L'Aula del Senato ha bocciato, con 68 sì e 99 voti contrari, il sub-emendamento a prima firma del Dem Dario Parrini per sopprimere i capolista bloccati e prevedere il voto di preferenza alle elezioni politiche. Sulla proposta di modifica all'emendamento di maggioranza alla legge elettorale il governo si era rimesso all'Aula. Dopo la votazione dai banchi delle opposizioni sono partiti dei “Vergogna!”.
FdI aveva annunciato il suo voto contrario con un intervento in Aula del capogruppo Lucio Malan: «Siamo sempre stati favorevoli alle preferenze, ma tra un emendamento strumentale delle opposizioni e mantenere gli accordi di maggioranza noi non abbiamo dubbi: manteniamo la parola e votiamo contro questo emendamento».

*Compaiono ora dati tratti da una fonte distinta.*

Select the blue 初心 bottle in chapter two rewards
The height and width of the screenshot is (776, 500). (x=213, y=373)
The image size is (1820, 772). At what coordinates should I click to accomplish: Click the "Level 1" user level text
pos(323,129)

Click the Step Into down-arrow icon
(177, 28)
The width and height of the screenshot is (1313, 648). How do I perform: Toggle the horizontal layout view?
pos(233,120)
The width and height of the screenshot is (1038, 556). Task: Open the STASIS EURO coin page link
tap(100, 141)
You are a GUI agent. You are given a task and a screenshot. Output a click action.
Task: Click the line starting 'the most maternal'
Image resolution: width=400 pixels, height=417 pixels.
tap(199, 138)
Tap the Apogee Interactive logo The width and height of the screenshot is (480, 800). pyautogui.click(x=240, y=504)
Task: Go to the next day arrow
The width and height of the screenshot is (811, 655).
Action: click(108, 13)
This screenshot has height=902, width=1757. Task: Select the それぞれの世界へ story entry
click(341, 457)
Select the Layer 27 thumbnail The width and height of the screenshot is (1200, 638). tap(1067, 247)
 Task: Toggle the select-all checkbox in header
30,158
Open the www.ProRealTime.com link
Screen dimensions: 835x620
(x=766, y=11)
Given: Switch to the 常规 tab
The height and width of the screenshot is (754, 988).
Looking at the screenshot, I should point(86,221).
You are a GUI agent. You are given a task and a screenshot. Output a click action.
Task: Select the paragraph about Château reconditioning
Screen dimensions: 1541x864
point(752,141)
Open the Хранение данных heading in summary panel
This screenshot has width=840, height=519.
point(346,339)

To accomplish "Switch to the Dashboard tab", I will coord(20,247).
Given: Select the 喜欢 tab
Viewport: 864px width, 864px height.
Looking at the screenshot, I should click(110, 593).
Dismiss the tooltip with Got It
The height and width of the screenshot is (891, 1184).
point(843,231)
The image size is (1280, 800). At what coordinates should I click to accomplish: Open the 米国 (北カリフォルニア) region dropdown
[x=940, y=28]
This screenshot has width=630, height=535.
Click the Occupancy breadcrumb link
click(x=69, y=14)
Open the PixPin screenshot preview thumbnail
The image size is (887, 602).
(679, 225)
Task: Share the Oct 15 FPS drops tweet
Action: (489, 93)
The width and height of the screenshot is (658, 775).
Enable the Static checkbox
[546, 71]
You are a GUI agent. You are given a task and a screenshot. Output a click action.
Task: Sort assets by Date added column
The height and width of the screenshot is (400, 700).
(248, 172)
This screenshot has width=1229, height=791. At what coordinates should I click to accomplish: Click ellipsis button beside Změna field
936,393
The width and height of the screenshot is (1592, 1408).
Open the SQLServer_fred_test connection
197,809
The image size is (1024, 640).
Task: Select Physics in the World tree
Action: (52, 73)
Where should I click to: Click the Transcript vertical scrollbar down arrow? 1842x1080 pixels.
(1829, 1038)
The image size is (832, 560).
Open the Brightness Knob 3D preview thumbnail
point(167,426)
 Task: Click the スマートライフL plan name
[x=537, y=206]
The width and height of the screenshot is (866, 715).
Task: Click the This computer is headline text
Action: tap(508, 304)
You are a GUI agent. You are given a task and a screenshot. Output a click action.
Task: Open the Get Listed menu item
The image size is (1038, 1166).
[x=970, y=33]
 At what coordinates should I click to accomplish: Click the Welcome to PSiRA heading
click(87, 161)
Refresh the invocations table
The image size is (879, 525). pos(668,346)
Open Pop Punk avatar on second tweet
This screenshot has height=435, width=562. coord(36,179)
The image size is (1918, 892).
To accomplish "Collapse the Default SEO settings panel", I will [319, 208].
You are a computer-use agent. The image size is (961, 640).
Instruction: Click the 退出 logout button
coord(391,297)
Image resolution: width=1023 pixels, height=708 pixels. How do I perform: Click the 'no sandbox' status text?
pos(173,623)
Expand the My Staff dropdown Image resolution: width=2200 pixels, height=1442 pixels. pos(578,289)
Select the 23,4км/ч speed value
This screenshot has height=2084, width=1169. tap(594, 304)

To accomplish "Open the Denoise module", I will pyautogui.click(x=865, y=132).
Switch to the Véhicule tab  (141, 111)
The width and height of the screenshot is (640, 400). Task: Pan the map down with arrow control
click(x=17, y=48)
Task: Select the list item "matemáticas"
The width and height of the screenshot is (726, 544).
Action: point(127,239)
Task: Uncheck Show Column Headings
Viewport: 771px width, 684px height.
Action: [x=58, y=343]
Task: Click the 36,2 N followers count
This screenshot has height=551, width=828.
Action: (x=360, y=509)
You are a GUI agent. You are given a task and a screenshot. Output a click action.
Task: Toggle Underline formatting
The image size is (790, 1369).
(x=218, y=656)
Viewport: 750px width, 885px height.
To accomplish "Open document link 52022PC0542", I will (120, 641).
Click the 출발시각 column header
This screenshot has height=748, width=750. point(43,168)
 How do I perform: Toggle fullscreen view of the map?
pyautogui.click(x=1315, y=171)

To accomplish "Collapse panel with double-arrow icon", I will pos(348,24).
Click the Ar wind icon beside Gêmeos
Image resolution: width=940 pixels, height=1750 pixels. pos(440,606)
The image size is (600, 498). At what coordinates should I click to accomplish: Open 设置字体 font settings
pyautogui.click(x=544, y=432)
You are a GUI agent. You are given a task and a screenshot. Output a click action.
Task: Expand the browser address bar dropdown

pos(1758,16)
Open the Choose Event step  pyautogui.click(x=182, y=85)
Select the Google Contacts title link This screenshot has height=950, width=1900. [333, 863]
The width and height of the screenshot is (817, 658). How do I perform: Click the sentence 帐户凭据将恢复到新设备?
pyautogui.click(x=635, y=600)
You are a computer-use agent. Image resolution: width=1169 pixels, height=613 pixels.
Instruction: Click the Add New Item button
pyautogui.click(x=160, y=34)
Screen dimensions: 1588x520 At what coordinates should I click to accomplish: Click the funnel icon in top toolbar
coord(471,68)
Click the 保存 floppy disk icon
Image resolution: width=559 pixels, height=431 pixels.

«Il Pd – ha aggiunto - ha votato per leggi che non comprendevano le preferenze tranne nel caso dell'Italicum, promosso dal governo Renzi, che comprendeva il capolista bloccato, pensa un po'. Però all'epoca andava bene, ora no, è una cosa inaccettabile. Dunque comprendiamo la strumentalità di questo emendamento, se aveste voluto approvare le preferenze ci sono state più occasioni alla Camera, in particolare quando furono battute di un solo voto e all'esito dei quel voto ricordiamo i festeggiamenti da parte dell'opposizione».